Bu Hilma menjatuhkan tubuhnya diatas bangku, tubuhnya bergetar diiringi air mata yang sudah menganak sungai. Ia juga sejujurnya lelah menjalani hidup seperti ini. Sejak dulu, meskipun ia istri pertama, namun selalu di nomor duakan. Tidak ada senyum hangat yang ia terima dari suaminya. Bahkan, Tuan Gio tidak pernah sekalipun menjamahnya.
Rasyid tidak tega menatap Ibunya terpuruk seperti itu. Ia mendekat, bersimpuh didepan tubuh Ibunya. Ia mengusap tangan Bu Hilma dengan lembut.
"Maafin Rasyid, Bu! Rasyid hanya tidak ingin melihat Ibu semakin sakit. Sudah ... Kita pulang saja!" Rasyid membantu Ibunya bangkit.
Mereka berdua berjalan masuk kembali, namun tiba-tiba ....

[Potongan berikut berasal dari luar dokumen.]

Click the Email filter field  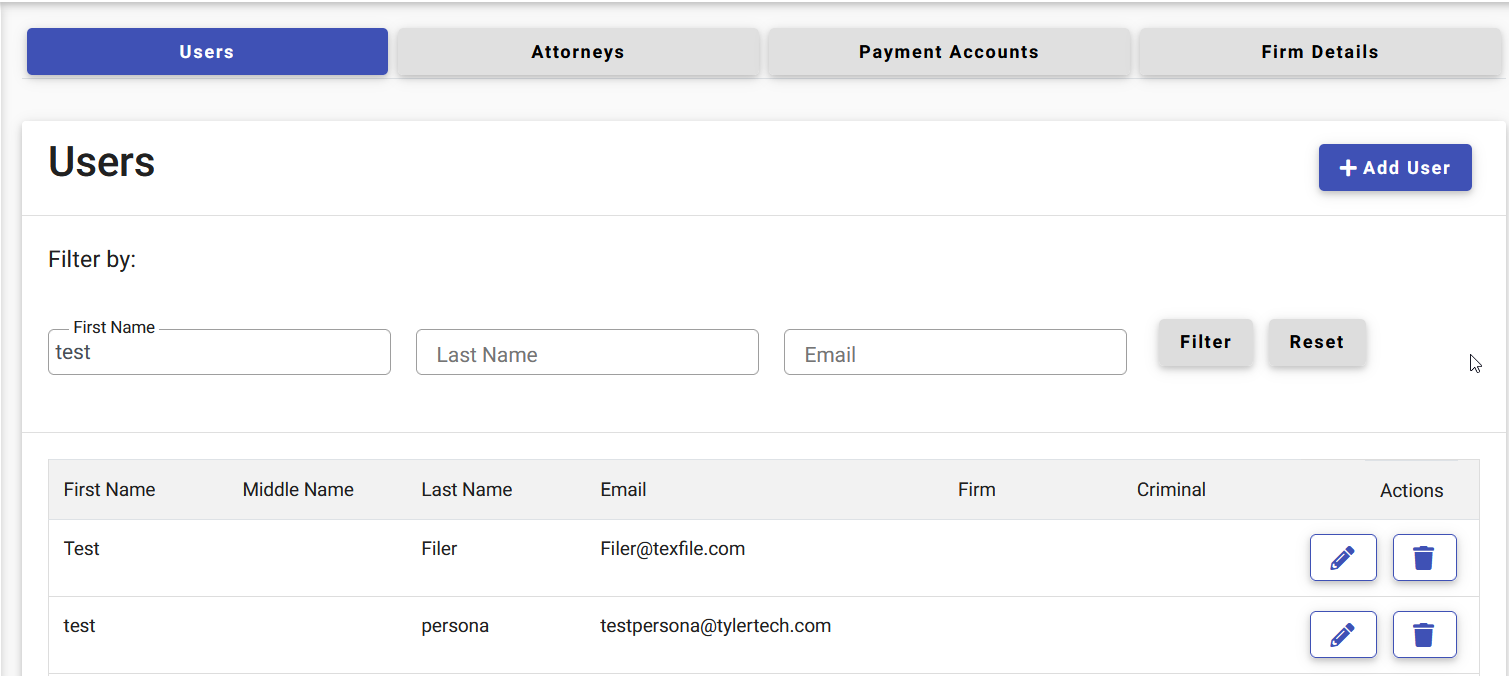tap(955, 352)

"Rasyid, kamu mau kemana, Nak?" tanya Bu Fatiya yang kini mengikuti langkah putranya.
Rasyid begitu Bu Hilma menghentikan langkahnya. Ia menoleh "Saya pamit pulang dulu!"
"Rasyid, tapi acaranya belum selesai, Nak!" Bu Fatiya kini mendekat. Sorot matanya jelas terluka, melihat bagaimana sayangnya sang putra kepada Hilma.

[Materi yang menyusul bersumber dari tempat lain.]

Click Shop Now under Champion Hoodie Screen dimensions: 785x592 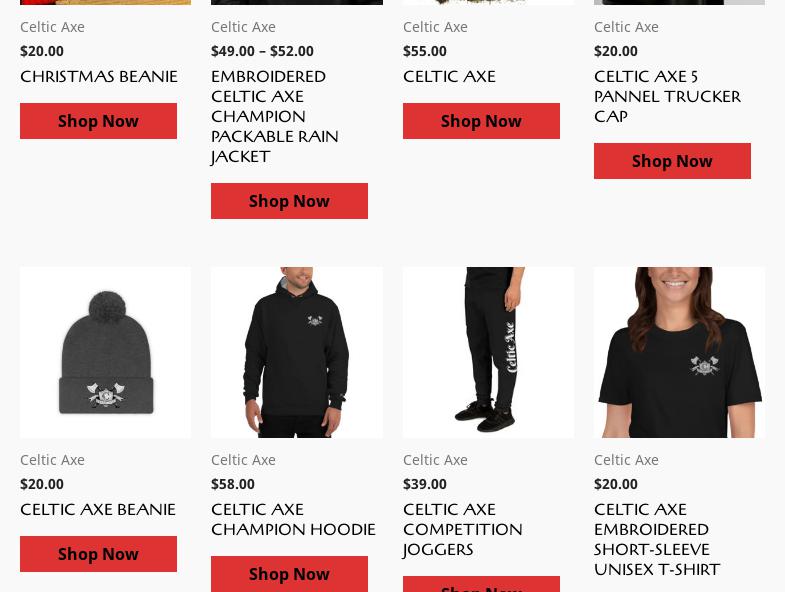pos(289,574)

"Sudah, stop Fatiya! Rasyid putraku! Jadi, jagan bersikap seolah kamu berhak atasnya!" tekan Bu Hilma. Ia lalu menarik lengan putranya, "Ayo, Rasyid!"
"Permisi ...." Rasyid tertunduk segan, lalu mengikuti jalan Ibunya dari belakang.
'Ya Allah ... Rasanya sakit sekali.' Bu Fatiya mengusap dadanya, menatap sendu kearah mobil yang sudah dinaiki sang putra. 'Akulah Ibu kandungnya, tapi mengapa wanita lain yang mendapat kasih sayangnya?!'
"Sudah, jagan terlalu dipikirkan!" Tuan Gio sudah berdiri dibelakang istrinya, mengusap punggung Fatiya dengan sayang.
"Bu ... Ayo masuk! Mas Rasyid terpaksa pulang," Bella juga menenangkan perasaan Ibunya.
Meskipun terasa berat, namun Bu Fatiya harus bersabar lebih dulu. Semoga saja kelak, entah itu kapannya, ia pasti akan bahagia hidup bersama putranya lagi.
*
*
*
Rasyid mencengkram kuat kemudi mobilnya. Manik matanya mengerjab beberapa kali. Air mata itu luruh, merindukan sosok yang tak terlihat oleh netranya lagi.
"Kamu harus secepatnya melupakan Jesica, Rasyid! Ibu nggak mau melihat kamu serapuh ini!" Bu Hilma menatap lurus kedepan.
"Nggak! Aku sudah berjanji kepada diriku sendiri, bahwa hanya Jesica pelabuhan akhir cintaku! Aku tidak akan pernah menikah lagi!" sahut Rasyid tanpa menatap Ibunya.
Mobil Rasyid sudah berhenti dihalaman rumah utama.